| Your instructions |
Find where "Viewport: 1568px width, 777px" appears in the entries below. That line and all lines after it, through the last, are to be duplicated exactly, with nothing else.

== Supplied entries

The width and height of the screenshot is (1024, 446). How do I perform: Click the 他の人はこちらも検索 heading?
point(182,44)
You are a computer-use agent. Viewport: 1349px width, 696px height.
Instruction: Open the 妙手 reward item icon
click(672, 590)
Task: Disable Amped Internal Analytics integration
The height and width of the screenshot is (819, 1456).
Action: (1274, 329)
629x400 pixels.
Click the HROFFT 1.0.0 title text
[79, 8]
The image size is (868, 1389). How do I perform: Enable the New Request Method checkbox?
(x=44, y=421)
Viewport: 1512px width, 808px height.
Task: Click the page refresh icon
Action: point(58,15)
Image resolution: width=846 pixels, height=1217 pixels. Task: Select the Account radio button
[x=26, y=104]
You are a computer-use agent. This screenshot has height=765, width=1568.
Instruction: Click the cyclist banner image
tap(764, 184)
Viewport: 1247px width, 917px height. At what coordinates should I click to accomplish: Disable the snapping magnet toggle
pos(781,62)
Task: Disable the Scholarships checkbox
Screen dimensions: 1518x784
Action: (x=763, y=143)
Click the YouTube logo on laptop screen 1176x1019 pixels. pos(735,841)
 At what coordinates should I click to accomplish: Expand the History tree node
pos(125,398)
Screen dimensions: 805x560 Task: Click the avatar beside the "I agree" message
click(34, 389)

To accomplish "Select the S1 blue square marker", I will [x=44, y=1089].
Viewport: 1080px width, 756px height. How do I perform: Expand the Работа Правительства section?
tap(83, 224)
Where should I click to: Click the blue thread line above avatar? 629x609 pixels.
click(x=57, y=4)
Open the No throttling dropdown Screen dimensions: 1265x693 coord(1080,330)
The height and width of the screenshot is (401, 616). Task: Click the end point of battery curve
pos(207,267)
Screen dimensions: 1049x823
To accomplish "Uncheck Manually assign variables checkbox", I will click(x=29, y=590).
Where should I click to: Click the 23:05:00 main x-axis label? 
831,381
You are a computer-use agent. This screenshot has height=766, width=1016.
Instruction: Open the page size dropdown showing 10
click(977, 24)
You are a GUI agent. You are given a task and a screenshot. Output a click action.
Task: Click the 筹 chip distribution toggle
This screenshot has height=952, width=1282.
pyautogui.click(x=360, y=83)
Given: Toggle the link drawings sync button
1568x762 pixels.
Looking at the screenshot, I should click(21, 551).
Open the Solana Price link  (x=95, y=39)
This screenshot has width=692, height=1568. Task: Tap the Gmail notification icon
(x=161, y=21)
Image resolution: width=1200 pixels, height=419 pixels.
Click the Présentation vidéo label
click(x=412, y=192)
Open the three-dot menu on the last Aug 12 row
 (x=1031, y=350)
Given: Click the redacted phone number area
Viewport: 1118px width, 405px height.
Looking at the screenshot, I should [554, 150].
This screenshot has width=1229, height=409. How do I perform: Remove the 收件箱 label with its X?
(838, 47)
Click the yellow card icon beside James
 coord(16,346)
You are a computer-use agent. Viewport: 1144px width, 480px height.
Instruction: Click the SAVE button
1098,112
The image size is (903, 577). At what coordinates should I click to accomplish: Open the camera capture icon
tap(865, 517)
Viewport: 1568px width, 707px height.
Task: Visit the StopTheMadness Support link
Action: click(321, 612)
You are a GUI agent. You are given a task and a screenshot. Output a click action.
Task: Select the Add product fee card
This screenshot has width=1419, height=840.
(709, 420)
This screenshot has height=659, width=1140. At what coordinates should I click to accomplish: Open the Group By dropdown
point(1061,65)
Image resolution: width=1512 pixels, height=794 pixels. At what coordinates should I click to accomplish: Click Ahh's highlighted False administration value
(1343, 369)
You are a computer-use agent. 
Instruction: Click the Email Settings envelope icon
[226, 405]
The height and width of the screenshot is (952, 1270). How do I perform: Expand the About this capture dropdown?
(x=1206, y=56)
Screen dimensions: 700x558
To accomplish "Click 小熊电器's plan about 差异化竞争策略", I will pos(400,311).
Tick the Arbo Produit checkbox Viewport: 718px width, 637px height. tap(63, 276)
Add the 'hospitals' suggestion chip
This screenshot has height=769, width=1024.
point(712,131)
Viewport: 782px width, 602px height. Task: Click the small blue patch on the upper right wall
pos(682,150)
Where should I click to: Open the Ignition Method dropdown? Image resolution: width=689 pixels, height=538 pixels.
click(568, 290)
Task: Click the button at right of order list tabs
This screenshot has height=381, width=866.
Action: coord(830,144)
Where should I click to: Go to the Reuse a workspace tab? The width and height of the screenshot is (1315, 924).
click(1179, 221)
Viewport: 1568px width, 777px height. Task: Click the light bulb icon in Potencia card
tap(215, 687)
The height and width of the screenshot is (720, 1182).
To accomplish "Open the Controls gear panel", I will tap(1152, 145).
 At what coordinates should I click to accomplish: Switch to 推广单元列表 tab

====

| Task output |
Viewport: 1568px width, 777px height. Task: Click the light bulb icon in Potencia card
tap(215, 687)
The height and width of the screenshot is (720, 1182).
To accomplish "Open the Controls gear panel", I will tap(1152, 145).
 At what coordinates should I click to accomplish: Switch to 推广单元列表 tab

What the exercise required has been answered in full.